Last week, Facebook was affected by a glitch that sent what appear to be thousands of private messages to the wrong people — a very alarming security breach given the amount of data 400 million users have entrusted to the service. News of the bug hit the press, Facebook issued a typically vague statement saying very few people were affected and that an investigation was looking into the matter, and that was that.
Most people probably just shrugged their shoulders at the news, but it’s yet another blemish against the company’s security record. This isn’t the first time Facebook has run into security issues, and I’ve grown increasingly concerned that the company might be playing fast and loose with its quality assurance policies because it doesn’t want to sacrifice the rapid iteration it’s famous for. With this in mind, I reached out to Facebook late last week to ask about their protocol for deploying code and how the bug made it through in the first place. The company responded to some of my questions, and refused to answer others.

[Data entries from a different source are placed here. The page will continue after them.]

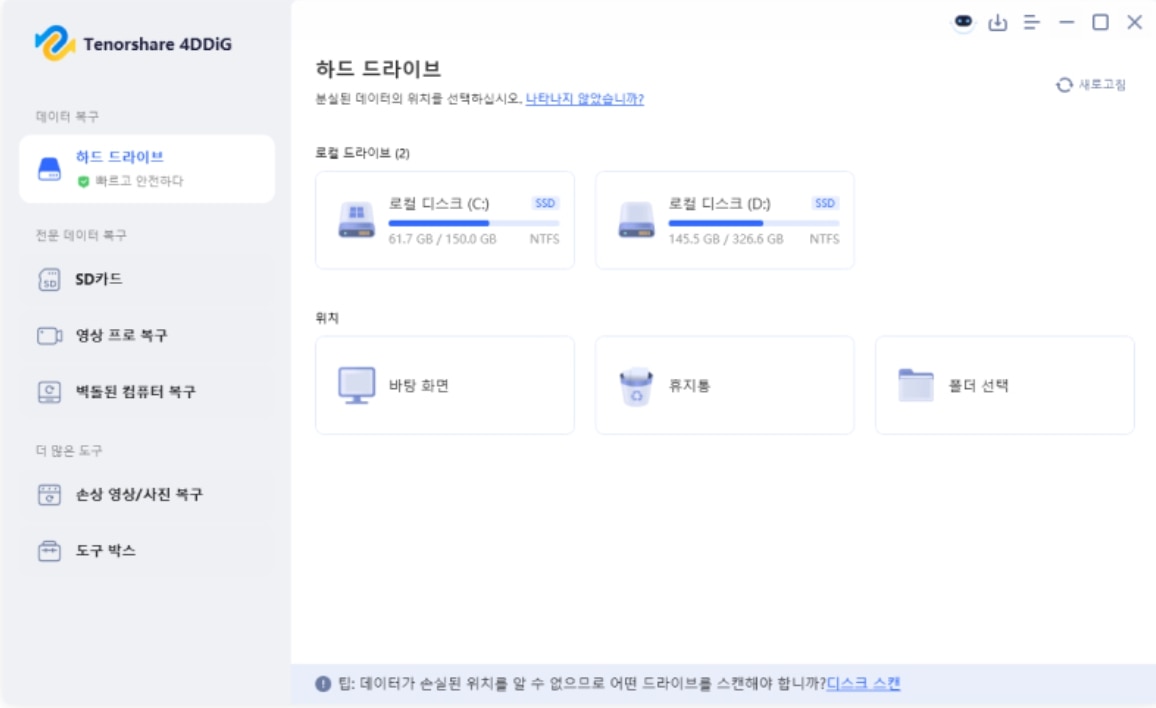
Task: Click C: drive usage progress bar
Action: [x=473, y=223]
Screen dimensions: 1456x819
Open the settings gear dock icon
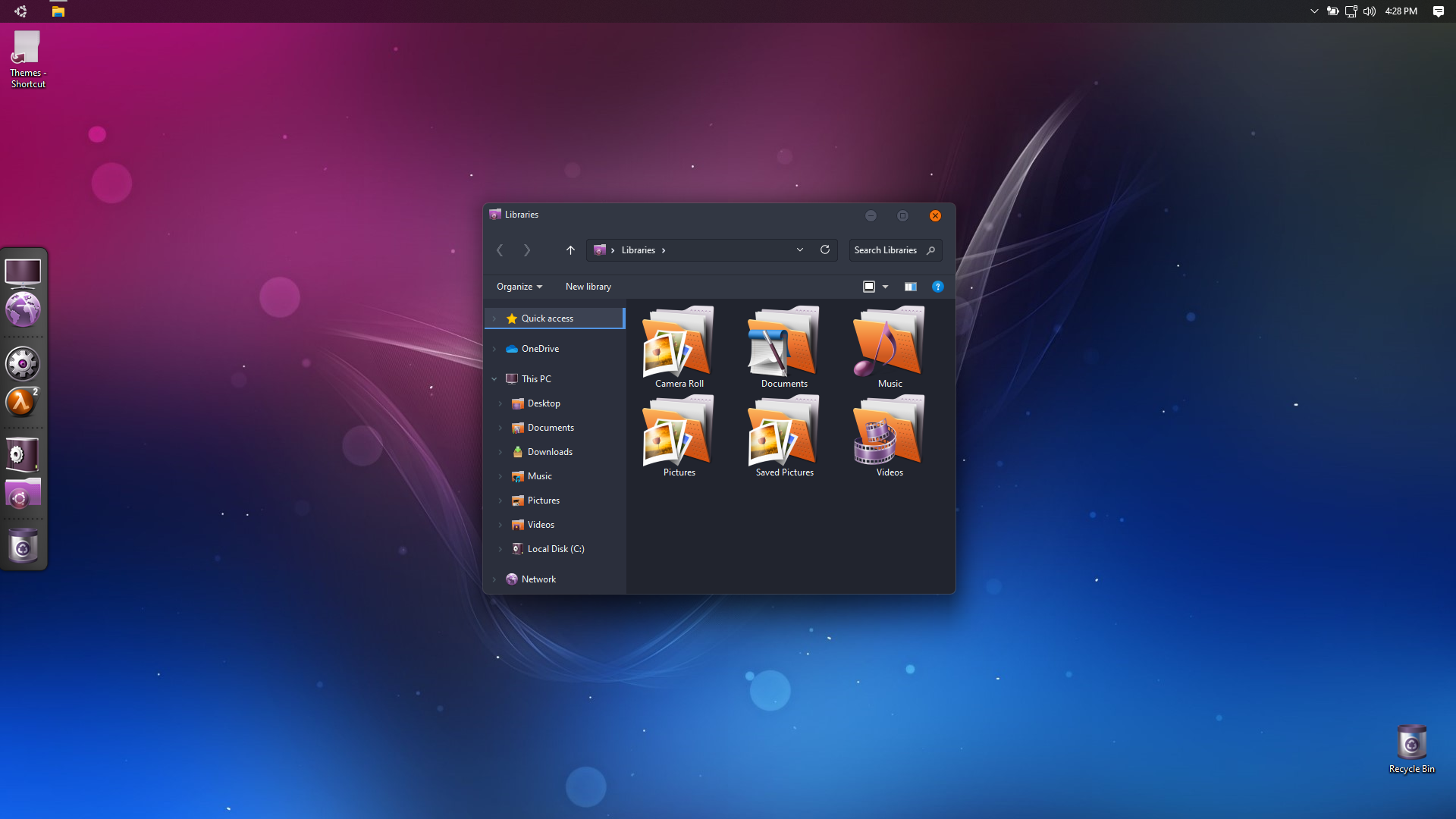[x=23, y=364]
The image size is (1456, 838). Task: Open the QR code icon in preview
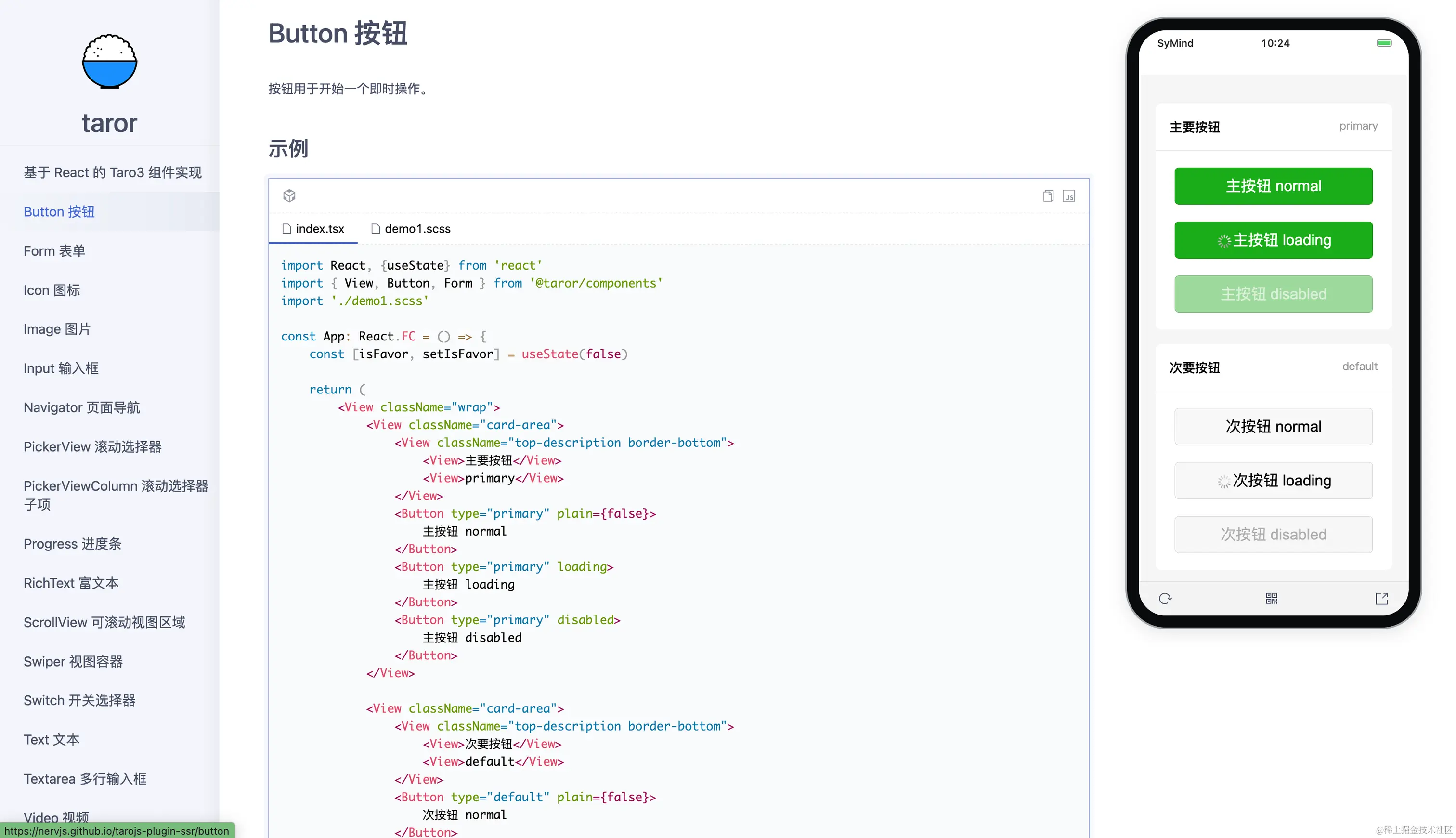tap(1271, 599)
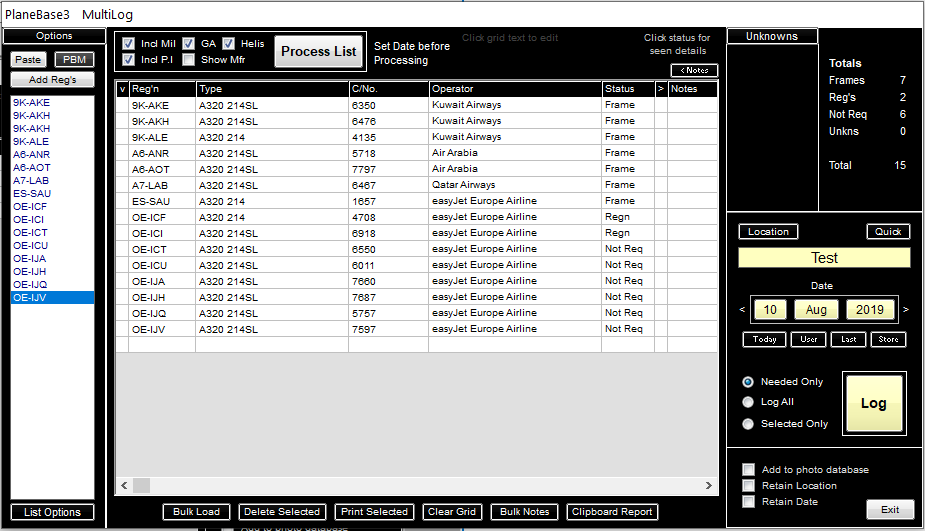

At least, Facebook eventually answered some of my questions. At first, the company sent me a vague statement reiterating that they were investigating the issue, and that they “maintain industry-leading quality assurance and security systems, and the reliability of Facebook is our top priority.”
In response, I reminded the Facebook spokesperson that it had just sent thousands of messages to people who weren’t meant to receive them, which would seem to indicate that it is not, in fact, on the bleeding edge of online security. I restated my questions and the company got back to me with this more detailed overview of its QA and code deployment policies, found below. Note that it begins with a general statement Facebook provided, along with more direct answers to my questions (which are in bold).
Facebook hires the most qualified and highly-skilled engineers we can find – most from industry or from top universities. Upon joining the company, every engineer and engineering manager participates in a six-week intensive ‘boot camp’ training. Our code review process is rigorous, and we phase out changes and test them before they go live for real users to detect any potential issues. During code pushes, our engineering, user support, and operations teams work cross-functionally to monitor the state of the push and to identify any problems early. We also have the capability to quickly push code updates to all of our datacenters worldwide, and to enable or disable critical features of the site if there is a problem.
All of these checks worked together on Wednesday, as designed, to limit the impact of the error and stopped it within minutes. We were able to swiftly disable access to the users who received messages and remove those messages from Facebook, although we were unable to prevent email notifications from being sent to affected users. It is important to recognize that no system is perfect and no company avoids mistakes all of the time. However, we would like to take this opportunity to sincerely apologize to all affected users and ensure them that we are committed to investigating Wednesday’s issue and to learning from it.
What are your protocols for pushing code?
We have staged rollout changes that go through multiple phases before going to end users, so we can proactively detect any problems. As the changes get rolled out to users, a set of support, engineering, and operation leaders are actively engaged to monitor the state of the push. As soon as any issue is identified, we have multiple tools to quickly disable critical features. The combination of these mechanisms dramatically limited the exposure related to Wednesday’s issue.
Are there multiple people reviewing all code that gets pushed?
Yes, we have a rigorous code review process and no code goes live on the site unless it has been reviewed and approved by a skilled engineer.
What changes are you making to ensure that this does not happen again?
We cannot discuss specific improvements, but we take privacy and security very seriously and are continually improving our code standards, processes, and systems to help us build high quality products quickly.
When do you expect to conclude your investigation, because I will certainly be following up for the details about it?
As a general practice, we do not comment on investigations like this.
While interesting, none of this is particularly surprising. And because Facebook isn’t commenting on the outcome of the investigation, we’ll probably never find out what caused the bug (or if company protocol was even followed in this case). But hey, at least they say they’re doing the right things.
It’s worth pointing out that Facebook is by no means the only company affected by such issues. Last year, I wrote a post called the Sorry State of Online Privacy, where I detailed some of the security lapses that had hit Facebook, Twitter, and Google (and of course there’s the recent Google Buzz fiasco). All of these companies would likely claim to have state of the art testing and security measures, yet such problems seem to pop up every few months. I’m aware that it’s impossible to have a fully secure system, but that doesn’t mean engineering teams should be treating these problems as inevitabilities. To reiterate what I wrote last year, the word ‘private’ should not mean “this will remain hidden until we accidentally break something”.